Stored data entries
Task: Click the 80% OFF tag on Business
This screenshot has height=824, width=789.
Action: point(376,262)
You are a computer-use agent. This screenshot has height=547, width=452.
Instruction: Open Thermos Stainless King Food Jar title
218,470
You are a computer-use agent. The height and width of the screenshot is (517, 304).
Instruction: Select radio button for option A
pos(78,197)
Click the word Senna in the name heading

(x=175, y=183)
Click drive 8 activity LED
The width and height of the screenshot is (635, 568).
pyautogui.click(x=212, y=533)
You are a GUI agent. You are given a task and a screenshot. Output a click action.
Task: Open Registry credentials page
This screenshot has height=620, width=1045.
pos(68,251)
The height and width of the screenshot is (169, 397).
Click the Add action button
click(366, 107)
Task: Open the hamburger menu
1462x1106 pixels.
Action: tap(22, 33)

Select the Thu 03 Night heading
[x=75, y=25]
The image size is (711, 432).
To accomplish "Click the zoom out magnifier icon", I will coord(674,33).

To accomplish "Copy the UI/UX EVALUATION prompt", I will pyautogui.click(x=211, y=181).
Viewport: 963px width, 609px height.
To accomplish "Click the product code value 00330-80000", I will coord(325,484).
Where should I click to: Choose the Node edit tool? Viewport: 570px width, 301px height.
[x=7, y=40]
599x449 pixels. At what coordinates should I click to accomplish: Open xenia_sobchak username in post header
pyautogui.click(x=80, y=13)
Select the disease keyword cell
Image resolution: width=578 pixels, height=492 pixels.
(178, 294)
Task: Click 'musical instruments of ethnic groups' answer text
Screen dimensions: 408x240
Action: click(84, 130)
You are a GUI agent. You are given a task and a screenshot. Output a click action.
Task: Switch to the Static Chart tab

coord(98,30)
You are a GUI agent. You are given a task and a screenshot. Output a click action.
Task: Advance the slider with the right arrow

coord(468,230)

_What to produce_
Only the lines from the one with "Image resolution: width=578" through the end of the data belong in the answer, each reproduced exactly.

_Finished task_
Image resolution: width=578 pixels, height=492 pixels.
(178, 294)
Task: Click 'musical instruments of ethnic groups' answer text
Screen dimensions: 408x240
Action: click(84, 130)
You are a GUI agent. You are given a task and a screenshot. Output a click action.
Task: Switch to the Static Chart tab

coord(98,30)
You are a GUI agent. You are given a task and a screenshot. Output a click action.
Task: Advance the slider with the right arrow

coord(468,230)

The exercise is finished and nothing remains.